START Excerpt to read

By Geoff Giordano
While news appears almost daily to highlight the latest novel item that might be capable of being produced with 3D printing, getting a handle on the value of opportunities in industrial additive manufacturing markets can be difficult. But a compelling picture is forming thanks to recent data.
By 2025, 3D printing could be worth $550 billion a year, according to a projection by the McKinsey Global Institute as related by John Dexheimer, president of LightWave Advisors. While the consensus is that additive manufacturing can’t replace subtractive processes, the medical, automotive, aviation and power generation industries are pushing additive manufacturing to its limits to produce patient-specific implants and high-value components in aircraft, cars and gas turbines.
For the laser community, there is tremendous room to grow. For example, Dexheimer points to the 40.5 percent annual growth in the metal materials segment predicted from 2014 to 2020 by Metalworking World Magazine. Applying 30 percent to 40 percent growth to the 2014 sales of EOS and Concept Laser suggests they could sell between 1,930 and 3,200 systems combined in 2020. Assuming two to four lasers in the average system, that translates to somewhere between 6,000 and 12,000 lasers consumed just by those two companies. “And competitors will consume more,” Dexheimer noted.
At present, lasers likely figure in much less than half of the additive manufacturing units in use, according to analyst Terry Wohlers, when considering all the fused deposition modeling machines on the market.
The robust growth of fiber lasers has helped fuel additive fervor and productivity, Dexheimer notes. In a third-quarter 2013 investor conference call by IPG, he relates, the giant laser manufacturer noted that “if before 3D printing manufacturers used 100 W lasers, during last quarter we already shipped many lasers with power up to 10 kW for manufacturing of large metal parts.” Furthermore, “we have developed and started to ship in volume powder-cladding systems for turbine blade repair,” IPG said. “The customer is one of the Tier One industry leaders in the world.”

END Excerpt to read

Problem statement ▸ Write out the whole article on lasers and the 3D printing market word for word, from the byline through the closing quote.

START Data segment

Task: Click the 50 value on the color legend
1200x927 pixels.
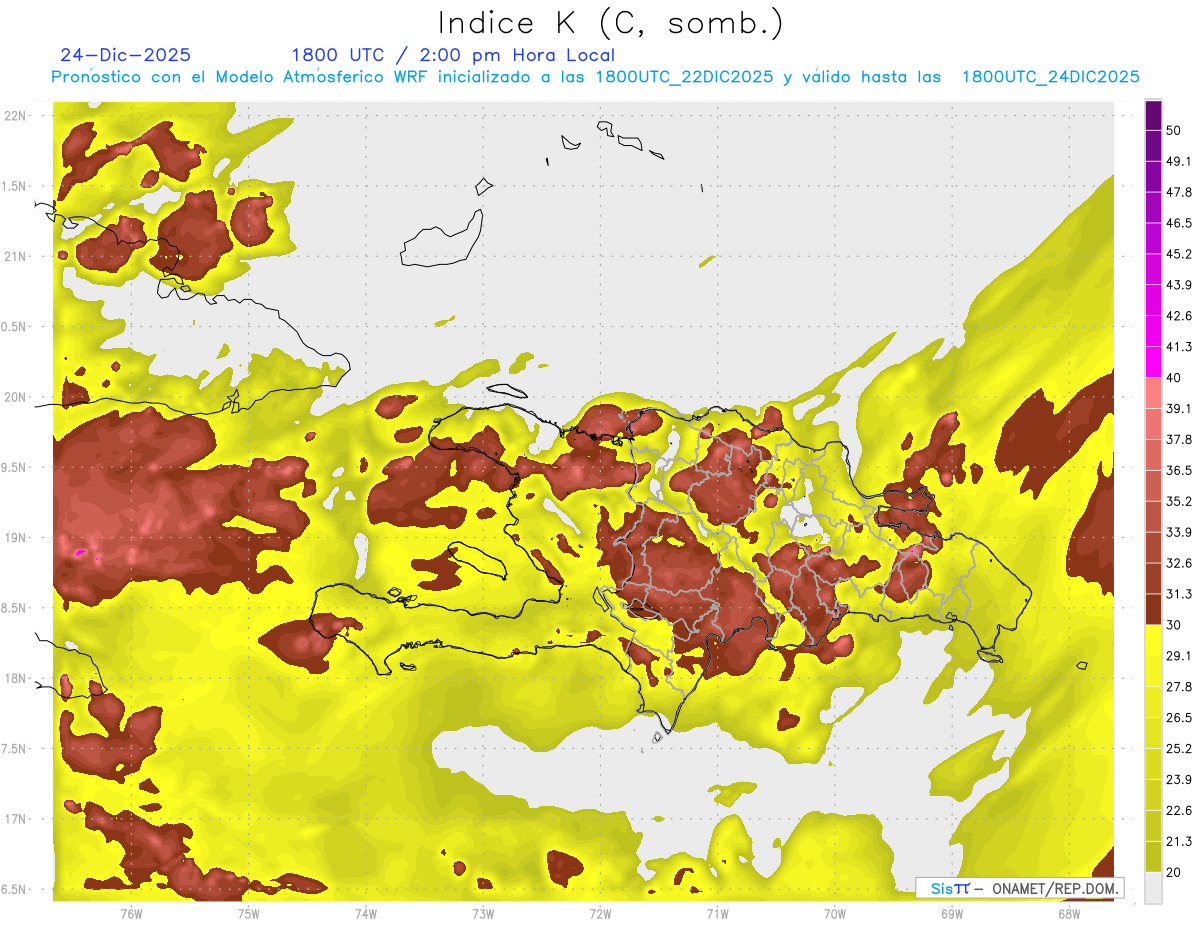Action: [1174, 131]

END Data segment

Response below ▸
By Geoff Giordano
While news appears almost daily to highlight the latest novel item that might be capable of being produced with 3D printing, getting a handle on the value of opportunities in industrial additive manufacturing markets can be difficult. But a compelling picture is forming thanks to recent data.
By 2025, 3D printing could be worth $550 billion a year, according to a projection by the McKinsey Global Institute as related by John Dexheimer, president of LightWave Advisors. While the consensus is that additive manufacturing can’t replace subtractive processes, the medical, automotive, aviation and power generation industries are pushing additive manufacturing to its limits to produce patient-specific implants and high-value components in aircraft, cars and gas turbines.
For the laser community, there is tremendous room to grow. For example, Dexheimer points to the 40.5 percent annual growth in the metal materials segment predicted from 2014 to 2020 by Metalworking World Magazine. Applying 30 percent to 40 percent growth to the 2014 sales of EOS and Concept Laser suggests they could sell between 1,930 and 3,200 systems combined in 2020. Assuming two to four lasers in the average system, that translates to somewhere between 6,000 and 12,000 lasers consumed just by those two companies. “And competitors will consume more,” Dexheimer noted.
At present, lasers likely figure in much less than half of the additive manufacturing units in use, according to analyst Terry Wohlers, when considering all the fused deposition modeling machines on the market.
The robust growth of fiber lasers has helped fuel additive fervor and productivity, Dexheimer notes. In a third-quarter 2013 investor conference call by IPG, he relates, the giant laser manufacturer noted that “if before 3D printing manufacturers used 100 W lasers, during last quarter we already shipped many lasers with power up to 10 kW for manufacturing of large metal parts.” Furthermore, “we have developed and started to ship in volume powder-cladding systems for turbine blade repair,” IPG said. “The customer is one of the Tier One industry leaders in the world.”